Oleh Frans Anggal
Kabar buruk datang lagi dari DPRD Lembata. Kali ini sidang paripurnanya ricuh, dengan agenda mendengarkan laporan komisi-komisi atas hasil pembahasan laporan keterangan pertanggungjawaban bupati tahun anggaran 2007. Awalnya, Ketua DPRD Piter Keraf menyampaikan sidang paripurna ditunda karena laporan komisi-komisi belum rampung. Penyampaian ia lanjutkan dengan pembacaan surat keputusan DPC PNBK Kabupaten Lembata tentang pergantian ketua fraksi PNBK. Kericuhan dimulai dari sini, ketika masalah internal PNBK dibawa masuk ruang paripurna. Tanggap-menanggap pun melebar, tidak terfokus, hantam sana hantam sini, suara keras, kata-kata kasar, tudingan jari, dan lain-lain. Untung saja sidang segera ditutup.
Yang diperlihatkan anggota DPRD Lembata merupakan salah satu bukti betapa manusia sulit keluar dari karakter kebinatangan: karakter agresif dan destruktif. Filsuf Aristoteles bilang, manusia adalah binatang berpikir. Satu-satunya keunikan yang membedakannya dari binatang adalah akal budi. Dengan akal, manusia bisa mengendalikan nafsu kebinatangannya.

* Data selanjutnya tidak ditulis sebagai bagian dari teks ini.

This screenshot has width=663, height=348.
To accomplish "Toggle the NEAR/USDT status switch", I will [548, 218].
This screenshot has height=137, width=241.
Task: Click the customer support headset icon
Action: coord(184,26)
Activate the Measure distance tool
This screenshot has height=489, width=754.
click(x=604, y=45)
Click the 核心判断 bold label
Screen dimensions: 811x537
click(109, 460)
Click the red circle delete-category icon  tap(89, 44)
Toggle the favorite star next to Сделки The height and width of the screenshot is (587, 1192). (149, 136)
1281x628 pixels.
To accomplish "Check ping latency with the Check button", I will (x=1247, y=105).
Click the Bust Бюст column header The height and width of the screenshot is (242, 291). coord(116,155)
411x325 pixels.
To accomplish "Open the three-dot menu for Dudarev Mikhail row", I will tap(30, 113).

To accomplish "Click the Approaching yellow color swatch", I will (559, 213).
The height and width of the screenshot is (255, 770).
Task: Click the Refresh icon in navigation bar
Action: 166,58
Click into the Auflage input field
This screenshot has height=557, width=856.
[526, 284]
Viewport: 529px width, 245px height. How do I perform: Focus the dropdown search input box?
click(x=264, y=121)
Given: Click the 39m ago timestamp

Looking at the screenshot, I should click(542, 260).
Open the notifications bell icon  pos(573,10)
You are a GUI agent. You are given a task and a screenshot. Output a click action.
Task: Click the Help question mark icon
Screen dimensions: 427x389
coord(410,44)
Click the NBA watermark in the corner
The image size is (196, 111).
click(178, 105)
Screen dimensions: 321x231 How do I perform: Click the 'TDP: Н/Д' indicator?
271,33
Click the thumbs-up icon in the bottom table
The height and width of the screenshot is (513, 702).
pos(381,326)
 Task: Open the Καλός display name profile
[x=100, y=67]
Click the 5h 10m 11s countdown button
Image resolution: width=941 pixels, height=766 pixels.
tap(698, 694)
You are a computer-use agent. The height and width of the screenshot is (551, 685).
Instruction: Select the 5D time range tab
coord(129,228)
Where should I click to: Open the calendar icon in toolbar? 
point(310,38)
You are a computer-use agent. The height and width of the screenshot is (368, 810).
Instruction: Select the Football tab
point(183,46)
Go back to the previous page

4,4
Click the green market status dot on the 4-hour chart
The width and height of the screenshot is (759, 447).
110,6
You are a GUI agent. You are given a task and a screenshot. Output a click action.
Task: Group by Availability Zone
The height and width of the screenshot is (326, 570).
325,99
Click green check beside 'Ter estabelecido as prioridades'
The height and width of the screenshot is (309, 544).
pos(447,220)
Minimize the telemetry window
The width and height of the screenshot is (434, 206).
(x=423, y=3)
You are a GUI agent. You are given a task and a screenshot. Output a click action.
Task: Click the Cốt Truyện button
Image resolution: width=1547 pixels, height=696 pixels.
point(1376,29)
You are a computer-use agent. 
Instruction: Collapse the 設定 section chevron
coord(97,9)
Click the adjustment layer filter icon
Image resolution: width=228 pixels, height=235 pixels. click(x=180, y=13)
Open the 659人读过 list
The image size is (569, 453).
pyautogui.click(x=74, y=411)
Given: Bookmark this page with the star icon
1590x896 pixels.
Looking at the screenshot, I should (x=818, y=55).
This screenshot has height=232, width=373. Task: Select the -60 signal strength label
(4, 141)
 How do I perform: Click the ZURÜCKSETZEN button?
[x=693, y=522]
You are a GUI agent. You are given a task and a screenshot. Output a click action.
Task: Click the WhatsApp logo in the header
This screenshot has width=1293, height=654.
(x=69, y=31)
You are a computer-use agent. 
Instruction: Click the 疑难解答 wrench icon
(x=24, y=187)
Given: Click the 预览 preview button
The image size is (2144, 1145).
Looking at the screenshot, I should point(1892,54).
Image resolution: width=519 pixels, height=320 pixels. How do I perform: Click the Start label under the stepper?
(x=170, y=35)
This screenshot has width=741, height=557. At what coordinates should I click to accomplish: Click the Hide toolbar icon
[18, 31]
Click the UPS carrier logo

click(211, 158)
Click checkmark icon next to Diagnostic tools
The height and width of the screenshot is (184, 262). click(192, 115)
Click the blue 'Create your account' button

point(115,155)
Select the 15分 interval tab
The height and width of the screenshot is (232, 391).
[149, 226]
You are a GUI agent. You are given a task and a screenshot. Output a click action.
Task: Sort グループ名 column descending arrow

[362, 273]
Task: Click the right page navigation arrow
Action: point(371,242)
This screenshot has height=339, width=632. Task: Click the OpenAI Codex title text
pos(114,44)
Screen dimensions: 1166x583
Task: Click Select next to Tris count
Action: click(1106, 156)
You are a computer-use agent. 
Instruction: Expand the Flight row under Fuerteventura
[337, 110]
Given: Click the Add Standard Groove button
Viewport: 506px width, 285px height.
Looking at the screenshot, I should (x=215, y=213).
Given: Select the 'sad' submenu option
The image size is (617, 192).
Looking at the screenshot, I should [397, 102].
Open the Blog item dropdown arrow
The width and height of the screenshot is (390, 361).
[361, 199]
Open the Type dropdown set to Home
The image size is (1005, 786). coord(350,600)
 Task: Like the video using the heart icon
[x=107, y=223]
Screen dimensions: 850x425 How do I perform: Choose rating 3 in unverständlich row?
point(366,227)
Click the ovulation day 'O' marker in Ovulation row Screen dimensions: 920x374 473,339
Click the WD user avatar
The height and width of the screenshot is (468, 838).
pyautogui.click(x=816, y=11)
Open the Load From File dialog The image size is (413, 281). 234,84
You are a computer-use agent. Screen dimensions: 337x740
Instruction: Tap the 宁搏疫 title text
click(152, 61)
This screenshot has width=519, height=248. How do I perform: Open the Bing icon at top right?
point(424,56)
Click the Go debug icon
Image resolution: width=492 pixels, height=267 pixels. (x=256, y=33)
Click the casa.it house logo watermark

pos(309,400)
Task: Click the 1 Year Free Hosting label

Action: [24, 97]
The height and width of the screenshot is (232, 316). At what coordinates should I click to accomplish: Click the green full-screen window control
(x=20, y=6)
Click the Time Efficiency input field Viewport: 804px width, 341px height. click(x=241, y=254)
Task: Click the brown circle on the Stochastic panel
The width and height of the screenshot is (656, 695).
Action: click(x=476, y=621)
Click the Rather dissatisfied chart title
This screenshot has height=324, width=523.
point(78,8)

Kalau Aristoteles melihat kebinatangan dalam diri manusia, Thomas Hobes melihat keiblisan. Manusia adalah leviatan, jahat dan merusak. Tapi kodrat ini bisa diatasi dengan akal budi. Rasio mampu mengendalikan karakter leviatan. Jika rasio selalu digunakan maka perilaku iblis atau perilaku binatang bisa dicegah.
Dari sudut pandang ini kita bisa mengatakan, paripurna DPRD Lembata ricuh karena yang keluar dari diri anggota dewan adalah unsur kebinatangan (Aristoteles) atau unsur leviatan (Hobes). Mereka semua memang memiliki akal budi. Sayangnya, akal budinya takluk di bawah nafsu agresif dan destruktif yang khas milik binatang. Terkuasai oleh nafsu inilah, mereka tidak lagi berargumentasi ad rem (pada pokok soal) tapi ad hominem (menyerang pribadi orang). Caranya pun tidak lagi santun sebagai manusia beradab, apalagi sebagai wakil rakyat terhormat. Suara keras, kata-kata kasar, dan tudingan jari seakan telah mengubah ruang rapat menjadi rimba raya binatang buas.
Kita berharap para wakil rakyat mulai dan senantiasa mawas diri. Gunakan akal sehat untuk mengevaluasi setiap sikap dan tindakan. Jangan omong dulu baru pikir. Jangan otot dulu baru otak. Gunakan selalu akal sehat. Filsuf Socrates bilang, hidup yang tidak dipikirkan adalah hidup yang tidak layak untuk dijalani.
Untuk parpol, lebih selektiflah dalam memilih kader. Kualitas dan integritas harus menjadi kriteria utama dalam mengusung seseorang sebagai caleg. Untuk masyarakat luas, jangan lagi memilih wakil rakyat yang sudah ketahuan belang kebinatangan atau keiblisannya. Jangan percayai bualannya. Perhatikan jejak langkahnya.